Vat 1 Petrus 5:7–14 samen met de uitleg dat Petrus zei dat de heiligen hun zorgen (of ongerustheid) op de Heiland Jezus Christus moesten werpen en ondanks hun ellende standvastig in het geloof moesten blijven. Petrus verzekerde hun dat God hen dan zou vervolmaken en sterken.

Moedig de cursisten tot slot aan om te vertrouwen in, en het voorbeeld te volgen van, de mensen die de Heer geroepen heeft om geestelijk voor hen te zorgen en over hen te waken.

Afbeelding
scripture mastery icon
Kerntekstenbeheersing — 1 Petrus 4:6

Om de cursisten te motiveren tot deelname aan het heilswerk voor hun voorouders neemt u 1 Petrus 4:6 met hen door. Vraag vervolgens:

  • Wat kunnen we doen om onze voorouders te helpen die het evangelie in de geestenwereld aanvaard hebben en op hun bevrijding uit de geestengevangenis wachten?

  • Hoe is familiehistorisch en tempelwerk voor je voorouders je tot zegen geweest?

Vraag de cursisten gelegenheden te zoeken om familiehistorisch onderzoek naar hun voorouders te doen en tempelverordeningen voor hen te verrichten.

Toelichting en achtergrondinformatie

1 Petrus 4:6. ‘Daartoe is aan de doden het Evangelie verkondigd’

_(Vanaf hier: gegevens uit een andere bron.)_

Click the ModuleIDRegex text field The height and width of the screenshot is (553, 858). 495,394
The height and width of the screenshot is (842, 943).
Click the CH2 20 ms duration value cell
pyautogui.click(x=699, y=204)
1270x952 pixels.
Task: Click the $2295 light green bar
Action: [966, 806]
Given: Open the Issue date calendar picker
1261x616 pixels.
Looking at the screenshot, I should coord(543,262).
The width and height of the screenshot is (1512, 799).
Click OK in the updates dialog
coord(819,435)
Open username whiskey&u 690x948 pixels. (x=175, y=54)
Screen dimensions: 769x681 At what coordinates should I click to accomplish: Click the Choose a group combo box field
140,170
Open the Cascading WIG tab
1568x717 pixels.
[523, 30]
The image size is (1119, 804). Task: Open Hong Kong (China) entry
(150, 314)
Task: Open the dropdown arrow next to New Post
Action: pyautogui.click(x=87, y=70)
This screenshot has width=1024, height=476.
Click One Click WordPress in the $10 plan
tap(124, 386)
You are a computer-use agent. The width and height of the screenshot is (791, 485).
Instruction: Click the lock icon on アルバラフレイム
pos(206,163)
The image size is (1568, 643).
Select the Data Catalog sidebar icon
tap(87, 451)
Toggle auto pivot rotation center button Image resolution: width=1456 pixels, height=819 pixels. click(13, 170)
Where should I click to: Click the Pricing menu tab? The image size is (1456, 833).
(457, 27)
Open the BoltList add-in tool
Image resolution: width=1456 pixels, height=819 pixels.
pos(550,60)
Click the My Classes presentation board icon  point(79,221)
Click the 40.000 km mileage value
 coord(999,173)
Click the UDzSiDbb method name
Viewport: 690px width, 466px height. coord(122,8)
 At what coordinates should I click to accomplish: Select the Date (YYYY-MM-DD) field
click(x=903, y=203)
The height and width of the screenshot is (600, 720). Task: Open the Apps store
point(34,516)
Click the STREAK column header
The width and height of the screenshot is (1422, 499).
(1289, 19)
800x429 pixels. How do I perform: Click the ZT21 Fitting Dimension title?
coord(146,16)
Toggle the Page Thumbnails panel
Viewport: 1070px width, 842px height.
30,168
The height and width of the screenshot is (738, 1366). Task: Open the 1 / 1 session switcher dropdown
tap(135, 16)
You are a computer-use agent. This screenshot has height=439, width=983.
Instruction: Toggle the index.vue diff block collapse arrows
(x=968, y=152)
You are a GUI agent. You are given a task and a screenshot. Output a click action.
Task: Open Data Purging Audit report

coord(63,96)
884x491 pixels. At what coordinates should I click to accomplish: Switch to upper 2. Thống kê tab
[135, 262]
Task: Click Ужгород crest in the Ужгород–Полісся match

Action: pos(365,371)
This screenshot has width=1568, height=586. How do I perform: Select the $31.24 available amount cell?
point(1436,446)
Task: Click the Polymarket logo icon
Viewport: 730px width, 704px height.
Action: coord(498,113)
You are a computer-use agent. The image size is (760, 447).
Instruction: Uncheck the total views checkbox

President Joseph Fielding Smith heeft het volgende over het heil van de doden gezegd:

‘Al wie hier de gelegenheid niet gehad heeft om het te aanvaarden, en zich daar bekeert en het evangelie aanvaardt, zal het celestiale koninkrijk van God beërven. De Heiland stelde dit grote werk in toen Hij de geesten in de gevangenis onderwees, zodat ze naar de mens in het vlees (of met andere woorden: naar de beginselen van het evangelie) geoordeeld konden worden en dan naar God in de geest konden leven, door hun bekering en aanvaarding van de zending van Jezus Christus die voor hen gestorven is.’ (Doctrines of Salvation, samengesteld door Bruce R. McConkie, 3 delen [1954–1956], deel 2, 132–133.)

President Lorenzo Snow heeft over de verkondiging van het evangelie in de geestenwereld gezegd:

‘Als de geesten in de geestenwereld het evangelie verkondigen, kennen ze veel meer succes dan onze zendelingen op aarde. Ik geloof dat slechts weinig geesten het evangelie niet met beide handen zullen ontvangen als het hun aangeboden wordt. De omstandigheden daar zijn duizend keer gunstiger.’ (‘Discourse by President Lorenzo Snow’, Millennial Star, 22 januari 1894, 50.)